Ransomware attacks appear to be increasing in frequency as well as severity. Ransomware is malicious software that encrypts data until a ransom is paid to the hacker. For healthcare providers, the inability to access electronic health records systems due to a ransomware attack is a disaster scenario. While the decision whether to pay a ransom likely will continue to plague providers who are attacked, there is new guidance from the Department of Health and Human Services Office for Civil Rights (OCR) on how to handle ransomware attacks under the Health Insurance Portability and Accountability Act (HIPAA).
The new OCR guidance explains how the security requirements under HIPAA can assist in preventing, detecting and recovering from ransomware attacks. Most importantly, OCR states that these attacks constitute “breaches” under HIPAA. OCR explains how covered entities and business associates should manage the breach notification process under HIPAA in the event that a ransomware attack occurs.
Preventing Ransomware Attacks
HIPAA’s Security Rule contains standards and requirements for all covered entities and business associates to evaluate and address vulnerabilities in their information systems to prevent unauthorized access to electronic protected health information (ePHI). OCR’s guidance explains that organizations may prevent ransomware attacks or lessen their severity by complying with the HIPAA security requirements, including conducting a risk analysis of vulnerabilities, implementing procedures to guard against and detect malware, training users on malware protection, and limiting access to ePHI to only persons or software programs requiring access.
Detecting Ransomware Attacks
The OCR guidance provides a list of several indicators of a ransomware attack. OCR notes that appropriately training employees on these indicators can assist organizations in detecting the ransomware. The HIPAA Security Rule requires covered entities and business associates to train their workforces on security procedures, including detection of unauthorized activity.

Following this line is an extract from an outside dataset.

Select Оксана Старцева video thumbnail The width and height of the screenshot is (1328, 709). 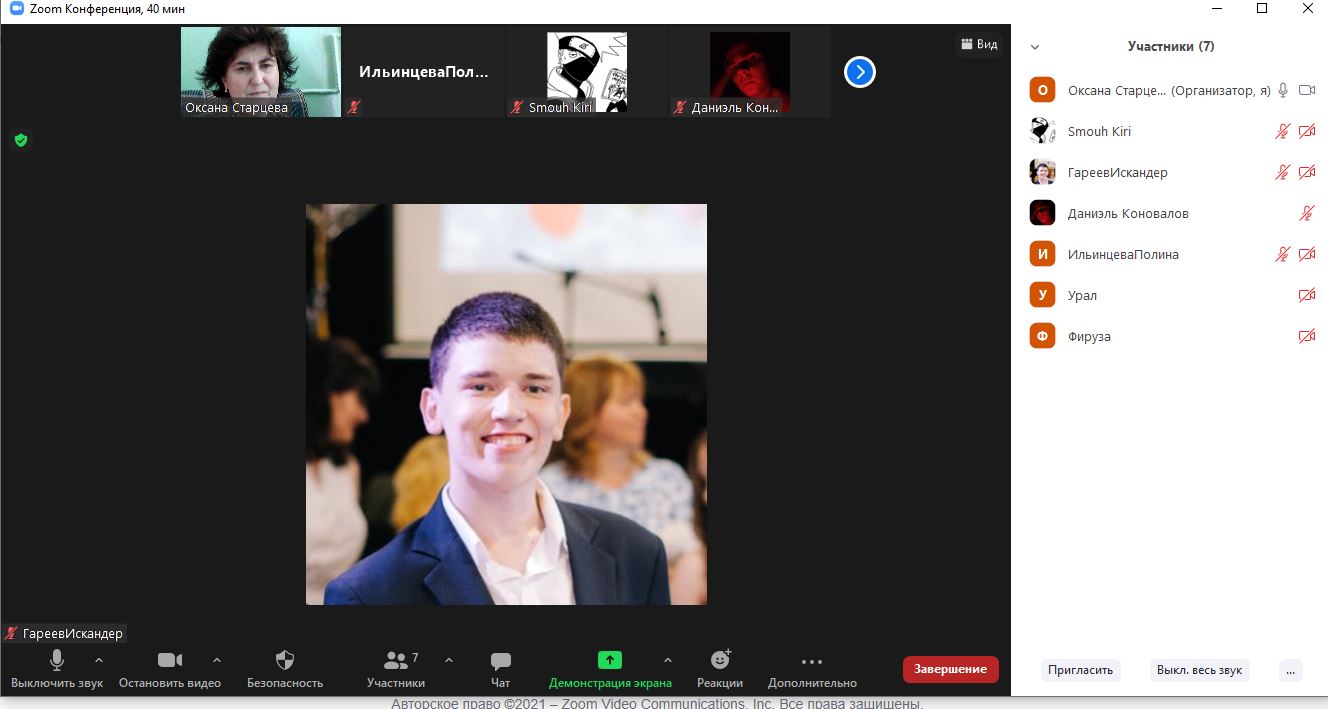261,72
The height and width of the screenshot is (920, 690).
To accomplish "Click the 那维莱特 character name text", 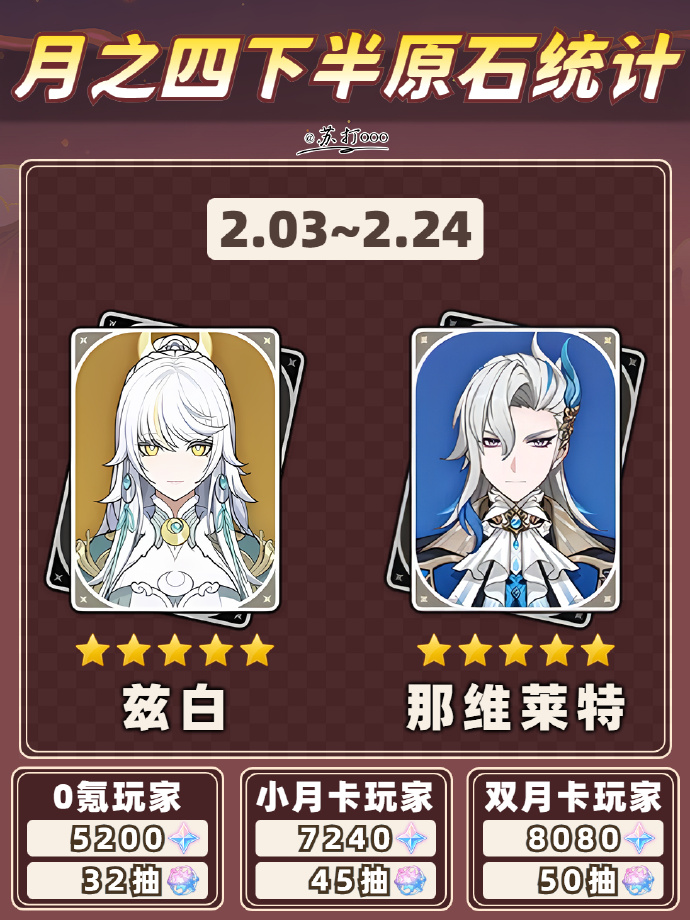I will click(516, 708).
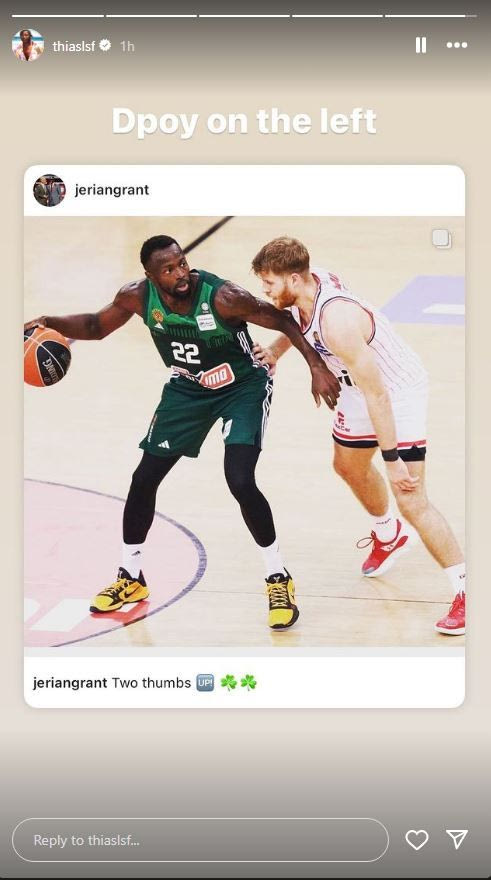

Recovering from Ransomware Attacks
Compliance with the HIPAA Security Rule standards can also help organizations recover from a ransomware attack. The Security Rule requires organizations to implement plans for responding to security incidents, including malware attacks. Such plans should incorporate procedures to isolate infected computer systems and prevent ransomware from spreading. Response plans should also include processes to analyze ransomware, contain its impact, eradicate the ransomware and remediate the vulnerabilities that allowed the ransomware attack. OCR emphasizes that frequent data backups and ensuring the ability to recover data from such backups will facilitate recovery from an attack. OCR also encourages organizations to periodically conduct data restoration tests and maintain backups offline, away from the networks where data are stored.
Breach Analysis and Notification
As with any unauthorized access of health information, covered entities and business associates must conduct an analysis of a ransomware attack to determine whether it constitutes a “breach” under HIPAA. OCR confirms that ransomware attacks constitute a breach, because unauthorized individuals have taken possession or control of the ePHI, constituting an unauthorized disclosure. It is presumed that a breach occurred unless the organization can demonstrate that there is a low probability that the ePHI has been compromised, based on several factors set forth in the HIPAA breach notification rule, and the organization must follow the notification processes required by HIPAA. The OCR guidance notes, however, that the HIPAA breach notification requirements apply only to “unsecured PHI.” Thus, if the ePHI that is targeted in a ransomware attack is encrypted in a manner consistent with HIPAA guidelines, the breach notification safe harbor may apply. As OCR noted, this determination is fact-specific.
OCR emphasizes throughout the new guidance that security measures, risk analyses and breach analyses vary depending on an organization’s individual infrastructure and the specific facts of a potential breach, including ransomware attacks.